A couple of things spring to mind:

Naur's "programming as theory building" essay [1]. E.g.

  > programming properly should be regarded as an activity by
  > which the programmers form or achieve a certain kind of
  > insight, a theory, of the matters at hand. This
  > suggestion is in contrast to what appears to be a more
  > common notion, that programming should be regarded as a
  > production of a program and certain other texts
This suggests that it might not be a great idea to outsource understanding. The entire essay is worth a read.

Yosefk also gave a fairly amusing characterisation of what it is to work for a software company [2]:

  > Basically the "knowledge worker's" contract is
  > something like this:
  > 
  >   > We'll give you a precisely defined salary
  >   > and a benefits package. In return, we
  >   > request that you handle some problems that
  >   > we're told we're having. We hope that you'll
  >   > solve them well enough to prevent us from
  >   > having to know what they were in the first
  >   > place. Please help us maintain the feeling
  >   > that we own an asset similar to land or gold
  >   > or something. Please keep the realization
  >   > that we're more like the operator of a
  >   > flying circus than a landowner from
  >   > disturbing us. And certainly, never, ever
  >   > ask us what to do with any of the moving
  >   > pieces of this flying circus, because we
  >   > seriously have no idea.

[1] there's a copy here http://alistair.cockburn.us/ASD+book+extract%3A+%22Naur,+Ehn...

[2] http://yosefk.com/blog/information-asymmetry-cuts-both-ways....

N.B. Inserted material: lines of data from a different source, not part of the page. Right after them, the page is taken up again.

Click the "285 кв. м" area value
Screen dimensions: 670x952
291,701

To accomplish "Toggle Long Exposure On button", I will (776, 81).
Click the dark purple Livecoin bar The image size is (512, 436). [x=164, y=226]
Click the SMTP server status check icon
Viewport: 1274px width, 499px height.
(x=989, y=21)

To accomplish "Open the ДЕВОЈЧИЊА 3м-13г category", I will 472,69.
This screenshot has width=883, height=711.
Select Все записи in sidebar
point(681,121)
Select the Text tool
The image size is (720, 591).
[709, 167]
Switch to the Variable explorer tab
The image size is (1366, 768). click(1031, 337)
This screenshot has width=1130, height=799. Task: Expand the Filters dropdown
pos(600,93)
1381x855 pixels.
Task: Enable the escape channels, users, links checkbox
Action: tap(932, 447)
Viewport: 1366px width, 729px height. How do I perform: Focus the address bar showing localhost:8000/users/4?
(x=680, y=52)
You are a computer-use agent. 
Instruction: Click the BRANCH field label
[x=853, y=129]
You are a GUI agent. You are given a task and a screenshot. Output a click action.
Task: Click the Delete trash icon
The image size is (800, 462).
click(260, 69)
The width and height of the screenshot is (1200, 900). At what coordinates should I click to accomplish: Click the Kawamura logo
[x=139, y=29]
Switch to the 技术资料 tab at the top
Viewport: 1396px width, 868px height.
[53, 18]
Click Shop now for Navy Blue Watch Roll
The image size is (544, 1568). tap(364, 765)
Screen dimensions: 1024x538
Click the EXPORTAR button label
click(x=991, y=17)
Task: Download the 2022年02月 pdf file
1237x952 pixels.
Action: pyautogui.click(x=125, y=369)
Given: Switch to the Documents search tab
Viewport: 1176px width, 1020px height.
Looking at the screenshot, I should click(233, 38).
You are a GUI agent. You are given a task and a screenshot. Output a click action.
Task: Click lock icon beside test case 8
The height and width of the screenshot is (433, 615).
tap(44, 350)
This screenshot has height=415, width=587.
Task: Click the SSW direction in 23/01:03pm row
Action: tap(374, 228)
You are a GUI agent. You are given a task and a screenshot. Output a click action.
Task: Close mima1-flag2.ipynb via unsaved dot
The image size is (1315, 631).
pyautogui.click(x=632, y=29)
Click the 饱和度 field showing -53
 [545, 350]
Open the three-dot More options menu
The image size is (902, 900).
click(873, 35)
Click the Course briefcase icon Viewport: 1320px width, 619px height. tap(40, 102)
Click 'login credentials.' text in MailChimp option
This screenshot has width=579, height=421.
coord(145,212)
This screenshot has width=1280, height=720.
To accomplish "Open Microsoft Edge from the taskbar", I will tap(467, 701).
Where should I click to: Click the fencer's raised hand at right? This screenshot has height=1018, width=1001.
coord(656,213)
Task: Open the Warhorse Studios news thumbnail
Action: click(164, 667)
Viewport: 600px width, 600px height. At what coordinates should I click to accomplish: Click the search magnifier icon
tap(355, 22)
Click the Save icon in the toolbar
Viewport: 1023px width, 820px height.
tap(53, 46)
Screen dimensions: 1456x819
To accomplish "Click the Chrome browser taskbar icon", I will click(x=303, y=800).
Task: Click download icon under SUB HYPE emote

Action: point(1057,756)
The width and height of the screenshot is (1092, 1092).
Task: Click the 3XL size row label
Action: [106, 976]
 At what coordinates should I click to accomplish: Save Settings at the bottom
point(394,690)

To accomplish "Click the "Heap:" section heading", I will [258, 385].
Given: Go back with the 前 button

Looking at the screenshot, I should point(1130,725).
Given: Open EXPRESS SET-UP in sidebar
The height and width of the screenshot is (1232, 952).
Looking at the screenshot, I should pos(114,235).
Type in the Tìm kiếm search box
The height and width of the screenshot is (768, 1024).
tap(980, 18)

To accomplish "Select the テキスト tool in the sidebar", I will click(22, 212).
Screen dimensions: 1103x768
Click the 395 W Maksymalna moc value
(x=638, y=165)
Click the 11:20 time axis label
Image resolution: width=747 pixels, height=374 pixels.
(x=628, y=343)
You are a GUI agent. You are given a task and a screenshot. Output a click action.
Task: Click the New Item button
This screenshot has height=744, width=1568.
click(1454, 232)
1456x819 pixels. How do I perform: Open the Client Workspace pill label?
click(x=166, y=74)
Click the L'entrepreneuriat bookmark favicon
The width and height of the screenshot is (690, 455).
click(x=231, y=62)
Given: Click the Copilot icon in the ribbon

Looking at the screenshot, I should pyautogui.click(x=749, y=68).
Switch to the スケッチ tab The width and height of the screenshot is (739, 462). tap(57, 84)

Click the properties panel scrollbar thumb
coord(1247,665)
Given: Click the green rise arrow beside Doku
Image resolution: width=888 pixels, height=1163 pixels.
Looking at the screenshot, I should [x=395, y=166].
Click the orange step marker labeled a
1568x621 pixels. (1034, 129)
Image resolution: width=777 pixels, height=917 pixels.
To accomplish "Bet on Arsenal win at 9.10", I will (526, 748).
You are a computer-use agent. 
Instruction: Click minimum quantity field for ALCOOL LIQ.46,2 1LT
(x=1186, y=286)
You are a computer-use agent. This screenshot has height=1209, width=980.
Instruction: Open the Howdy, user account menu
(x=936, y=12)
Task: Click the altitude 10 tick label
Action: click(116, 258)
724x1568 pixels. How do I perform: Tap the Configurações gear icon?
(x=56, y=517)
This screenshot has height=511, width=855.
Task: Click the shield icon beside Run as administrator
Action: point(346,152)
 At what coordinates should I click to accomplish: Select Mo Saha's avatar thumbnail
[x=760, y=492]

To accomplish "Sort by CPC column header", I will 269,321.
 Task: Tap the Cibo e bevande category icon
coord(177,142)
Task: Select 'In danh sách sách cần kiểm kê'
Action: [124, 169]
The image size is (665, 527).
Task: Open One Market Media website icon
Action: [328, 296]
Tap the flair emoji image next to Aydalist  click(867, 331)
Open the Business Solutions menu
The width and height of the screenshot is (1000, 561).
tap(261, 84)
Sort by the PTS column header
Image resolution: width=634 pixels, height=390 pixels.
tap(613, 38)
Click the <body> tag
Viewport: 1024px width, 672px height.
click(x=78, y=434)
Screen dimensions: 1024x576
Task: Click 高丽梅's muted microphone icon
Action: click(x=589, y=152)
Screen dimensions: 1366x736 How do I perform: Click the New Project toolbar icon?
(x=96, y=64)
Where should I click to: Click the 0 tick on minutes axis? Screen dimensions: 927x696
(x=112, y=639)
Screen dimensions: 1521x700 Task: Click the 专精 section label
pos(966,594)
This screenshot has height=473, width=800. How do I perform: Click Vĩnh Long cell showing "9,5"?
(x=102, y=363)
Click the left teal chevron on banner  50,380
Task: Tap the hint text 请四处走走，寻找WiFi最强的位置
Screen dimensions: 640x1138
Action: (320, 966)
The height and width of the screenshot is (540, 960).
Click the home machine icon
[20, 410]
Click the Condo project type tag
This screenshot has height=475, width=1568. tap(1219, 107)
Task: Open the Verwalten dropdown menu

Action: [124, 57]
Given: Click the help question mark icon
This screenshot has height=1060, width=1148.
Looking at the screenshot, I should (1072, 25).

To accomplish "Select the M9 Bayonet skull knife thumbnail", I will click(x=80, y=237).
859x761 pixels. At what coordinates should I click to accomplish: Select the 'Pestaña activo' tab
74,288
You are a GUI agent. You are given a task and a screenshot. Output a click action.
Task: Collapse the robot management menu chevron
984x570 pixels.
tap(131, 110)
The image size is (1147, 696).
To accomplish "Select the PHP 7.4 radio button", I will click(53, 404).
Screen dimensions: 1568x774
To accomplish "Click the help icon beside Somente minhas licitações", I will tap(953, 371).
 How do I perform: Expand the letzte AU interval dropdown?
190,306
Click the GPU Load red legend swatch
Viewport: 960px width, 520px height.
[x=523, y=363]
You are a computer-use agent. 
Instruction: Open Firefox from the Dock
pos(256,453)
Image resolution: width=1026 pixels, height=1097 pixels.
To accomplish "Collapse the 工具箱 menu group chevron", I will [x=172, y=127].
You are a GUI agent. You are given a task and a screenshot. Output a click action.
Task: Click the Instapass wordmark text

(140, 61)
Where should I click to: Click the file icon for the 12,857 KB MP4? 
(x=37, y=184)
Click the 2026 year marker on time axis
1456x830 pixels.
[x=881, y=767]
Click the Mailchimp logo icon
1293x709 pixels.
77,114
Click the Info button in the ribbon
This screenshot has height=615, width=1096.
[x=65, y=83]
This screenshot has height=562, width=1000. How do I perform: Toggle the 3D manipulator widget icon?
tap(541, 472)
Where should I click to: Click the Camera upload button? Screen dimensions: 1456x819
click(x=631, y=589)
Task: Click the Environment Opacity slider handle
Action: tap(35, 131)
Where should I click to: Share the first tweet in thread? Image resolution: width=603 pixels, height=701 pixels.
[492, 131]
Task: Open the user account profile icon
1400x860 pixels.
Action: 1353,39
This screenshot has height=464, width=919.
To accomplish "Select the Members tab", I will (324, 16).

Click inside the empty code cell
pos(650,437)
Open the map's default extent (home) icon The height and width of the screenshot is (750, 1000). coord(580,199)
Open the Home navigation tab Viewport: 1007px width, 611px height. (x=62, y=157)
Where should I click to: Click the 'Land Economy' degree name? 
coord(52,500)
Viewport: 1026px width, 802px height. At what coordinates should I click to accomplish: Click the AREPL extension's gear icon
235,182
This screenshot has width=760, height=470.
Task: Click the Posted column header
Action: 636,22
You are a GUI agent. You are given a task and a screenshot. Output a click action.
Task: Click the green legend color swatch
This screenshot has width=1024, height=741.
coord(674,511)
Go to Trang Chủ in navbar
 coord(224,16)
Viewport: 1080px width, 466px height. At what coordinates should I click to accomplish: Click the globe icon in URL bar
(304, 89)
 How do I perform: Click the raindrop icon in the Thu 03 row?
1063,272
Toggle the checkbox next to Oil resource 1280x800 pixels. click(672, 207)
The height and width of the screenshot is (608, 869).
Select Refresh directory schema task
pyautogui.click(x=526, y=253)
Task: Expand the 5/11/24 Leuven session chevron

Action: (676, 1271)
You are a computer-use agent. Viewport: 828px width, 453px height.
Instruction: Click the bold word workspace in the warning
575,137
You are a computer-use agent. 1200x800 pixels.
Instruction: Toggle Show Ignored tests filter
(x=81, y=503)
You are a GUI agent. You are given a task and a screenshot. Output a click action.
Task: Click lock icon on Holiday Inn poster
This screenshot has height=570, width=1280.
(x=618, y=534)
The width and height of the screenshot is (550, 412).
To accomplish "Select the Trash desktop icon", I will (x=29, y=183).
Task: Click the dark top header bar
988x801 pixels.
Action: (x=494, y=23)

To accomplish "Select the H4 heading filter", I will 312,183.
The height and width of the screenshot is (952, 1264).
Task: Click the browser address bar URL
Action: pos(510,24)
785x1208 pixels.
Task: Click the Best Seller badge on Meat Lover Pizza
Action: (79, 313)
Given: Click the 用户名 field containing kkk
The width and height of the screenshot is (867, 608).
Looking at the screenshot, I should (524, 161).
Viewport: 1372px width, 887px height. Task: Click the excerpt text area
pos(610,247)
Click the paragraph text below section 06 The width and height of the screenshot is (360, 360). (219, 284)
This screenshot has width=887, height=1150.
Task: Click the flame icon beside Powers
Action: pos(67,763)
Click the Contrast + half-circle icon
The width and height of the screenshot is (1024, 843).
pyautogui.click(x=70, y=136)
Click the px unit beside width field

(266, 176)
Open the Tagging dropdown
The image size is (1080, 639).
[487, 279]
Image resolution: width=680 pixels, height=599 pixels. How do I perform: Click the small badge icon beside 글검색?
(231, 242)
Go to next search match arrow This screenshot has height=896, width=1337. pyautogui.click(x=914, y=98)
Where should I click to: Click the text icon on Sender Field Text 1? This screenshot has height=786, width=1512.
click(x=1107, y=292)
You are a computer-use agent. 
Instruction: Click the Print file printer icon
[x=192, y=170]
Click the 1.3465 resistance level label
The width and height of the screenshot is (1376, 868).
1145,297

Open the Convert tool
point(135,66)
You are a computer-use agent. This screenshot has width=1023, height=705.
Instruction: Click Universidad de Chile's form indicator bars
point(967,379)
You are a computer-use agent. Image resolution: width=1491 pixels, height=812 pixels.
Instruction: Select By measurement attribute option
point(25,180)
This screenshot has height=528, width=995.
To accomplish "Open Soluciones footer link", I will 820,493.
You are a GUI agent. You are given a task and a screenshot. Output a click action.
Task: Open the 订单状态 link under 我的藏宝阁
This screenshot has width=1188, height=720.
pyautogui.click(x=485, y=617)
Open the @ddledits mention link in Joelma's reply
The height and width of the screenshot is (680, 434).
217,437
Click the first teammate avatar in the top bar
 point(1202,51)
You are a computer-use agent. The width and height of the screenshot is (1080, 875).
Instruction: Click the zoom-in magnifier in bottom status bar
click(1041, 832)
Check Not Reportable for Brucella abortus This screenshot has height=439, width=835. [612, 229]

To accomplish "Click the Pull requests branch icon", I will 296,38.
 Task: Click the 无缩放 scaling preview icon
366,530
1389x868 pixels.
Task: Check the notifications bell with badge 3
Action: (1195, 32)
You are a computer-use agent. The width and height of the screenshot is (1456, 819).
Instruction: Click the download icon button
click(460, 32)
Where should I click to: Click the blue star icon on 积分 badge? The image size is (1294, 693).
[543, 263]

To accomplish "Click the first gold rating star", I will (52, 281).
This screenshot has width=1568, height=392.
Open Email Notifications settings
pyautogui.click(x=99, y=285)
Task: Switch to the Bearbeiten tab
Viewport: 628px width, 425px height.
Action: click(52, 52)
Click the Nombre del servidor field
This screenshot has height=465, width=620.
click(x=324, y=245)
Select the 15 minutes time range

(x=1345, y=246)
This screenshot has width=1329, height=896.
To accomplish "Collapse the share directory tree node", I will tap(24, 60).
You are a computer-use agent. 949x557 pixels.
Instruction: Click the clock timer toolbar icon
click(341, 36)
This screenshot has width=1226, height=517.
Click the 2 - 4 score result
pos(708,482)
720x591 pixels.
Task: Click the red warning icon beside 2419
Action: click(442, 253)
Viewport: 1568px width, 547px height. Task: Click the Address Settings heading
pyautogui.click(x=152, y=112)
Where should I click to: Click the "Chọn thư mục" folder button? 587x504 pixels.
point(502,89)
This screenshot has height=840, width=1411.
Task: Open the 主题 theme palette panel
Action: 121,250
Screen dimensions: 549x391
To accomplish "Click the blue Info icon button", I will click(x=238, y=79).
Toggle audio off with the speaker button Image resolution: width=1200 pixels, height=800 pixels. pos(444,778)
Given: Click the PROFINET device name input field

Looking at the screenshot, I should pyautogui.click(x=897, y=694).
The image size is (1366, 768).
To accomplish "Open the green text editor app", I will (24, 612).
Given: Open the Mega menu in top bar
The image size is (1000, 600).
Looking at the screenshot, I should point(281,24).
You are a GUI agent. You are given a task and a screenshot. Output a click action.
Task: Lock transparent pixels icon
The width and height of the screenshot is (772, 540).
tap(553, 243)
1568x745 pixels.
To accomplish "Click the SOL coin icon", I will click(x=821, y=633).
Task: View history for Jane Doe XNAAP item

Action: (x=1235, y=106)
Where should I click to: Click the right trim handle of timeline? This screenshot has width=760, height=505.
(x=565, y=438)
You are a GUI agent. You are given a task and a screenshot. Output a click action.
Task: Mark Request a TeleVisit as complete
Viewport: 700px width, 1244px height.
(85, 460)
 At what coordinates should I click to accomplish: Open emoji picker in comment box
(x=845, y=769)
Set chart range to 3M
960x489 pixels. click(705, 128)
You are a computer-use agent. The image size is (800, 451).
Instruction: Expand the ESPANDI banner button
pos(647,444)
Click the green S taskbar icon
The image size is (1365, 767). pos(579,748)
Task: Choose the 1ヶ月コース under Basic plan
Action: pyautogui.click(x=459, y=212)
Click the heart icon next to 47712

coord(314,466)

Wow, those are fantastic excerpts.

Thanks for sharing.

I disagree. Many companies I know started out by outsourcing development to some sort of agency and then brought some development in-house after the product is finished. Many agencies will give you a much stronger initial product, since they're used to making good v1 products.

Usually to be successful, the non-technical team must have complementary strengths, such as great domain knowledge and industry contacts, good sales ability etc. Purely technical startups are rarely successes outside of Silicon Valley, usually the tech needs to be married to a strong non-technical team that sets up sales, distribution networks, operations, etc

Sure. However, the value of their company is really going to be the network and community they build. I believe they are planning to bring development in house as soon as they can afford it, but are trying to get the project going with the overseas team.
I think it would be a much more positive indicator if they had chosen to learn the skills necessary to create their product.
I agree. I mentioned a couple of times that they should learn the platform, or at least the underlying language. If not enough to code, at least enough to do quality control (code reviews).

However, they are both working apart from the startup (I believe) so it's tough for them to pick up one more thing.

That's a great point. It's one thing to be able to program it yourself, and another to understand enough to ask the right questions about the code to learn how it works.

If they had the ability to QA the outsourced team's work at a semi-granular level, I'd imagine there would be a lot less disconnect between the work done and expectations.

And one suggestion I offered was to find someone (some uninterested third party) to spend a few hours a week doing code reviews, so at least they have some insight. Of course, it'd be better if it were one of them, but some technical insight is better than next to none.